Source excerpt.

Question

A 5.00-g bullet is fired into a 500-g block of wood suspended as a ballistic pendulum. the combined mass swings up to a height of 8.00 cm. What was the magnitude of the momentum of the combined mass immediately after the collision

Answer 1

`p = 0.633\,(kg\cdot m)/(s)`

Step-by-step explanation:

The combined speed after collision can be determined by means of the Principle of the Energy Conservation:

`K_(A) + U_(g,A) = K_(B) + U_(g,B)`

`K_(A) = K_(B) + U_(g,B) - U_(g,A)`

`(1)/(2)\cdot (m+M)\cdot v_(A)^(2) = (m+M)\cdot g\cdot h`

`v_(A) = √(2\cdot g \cdot h)`

`v_(A) = \sqrt{2\cdot (9.807\,(m)/(s^(2)) )\cdot(0.08\,m)}`

`v_(A) \approx 1.253\,(m)/(s)`

The magnitud of the momentum of the combined mass immediately after the collision:

`p = (0.005\,kg + 0.5\,kg)\cdot (1.253\,(m)/(s) )`

`p = 0.633\,(kg\cdot m)/(s)`

Exercise requirements.
[1] Answer these questions from the ballistic pendulum explanation:
(a) What is the mass of the bullet?
(b) How high does the combined mass swing?
(c) What combined speed right after the collision does the explanation work out?
[2] Shift the rows from the one containing "The width and" through the last row by adding 109 to every coordinate in their answers. Reproduce only those rows, requests included.

Supplied data.

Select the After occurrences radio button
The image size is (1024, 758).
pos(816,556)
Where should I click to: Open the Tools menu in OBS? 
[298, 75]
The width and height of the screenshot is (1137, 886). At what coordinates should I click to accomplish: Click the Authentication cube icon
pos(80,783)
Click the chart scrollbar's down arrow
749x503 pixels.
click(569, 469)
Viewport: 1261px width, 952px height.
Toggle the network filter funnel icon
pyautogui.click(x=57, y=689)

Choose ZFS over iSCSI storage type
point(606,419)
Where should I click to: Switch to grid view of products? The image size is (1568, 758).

In response.
[1]
(a) 5.00 g
(b) 8.00 cm
(c) About 1.253 m/s

[2]
The width and height of the screenshot is (1137, 886). At what coordinates should I click to accomplish: Click the Authentication cube icon
pos(189,892)
Click the chart scrollbar's down arrow
749x503 pixels.
click(678, 578)
Viewport: 1261px width, 952px height.
Toggle the network filter funnel icon
pyautogui.click(x=166, y=798)

Choose ZFS over iSCSI storage type
point(715,528)
Where should I click to: Switch to grid view of products? The image size is (1568, 758).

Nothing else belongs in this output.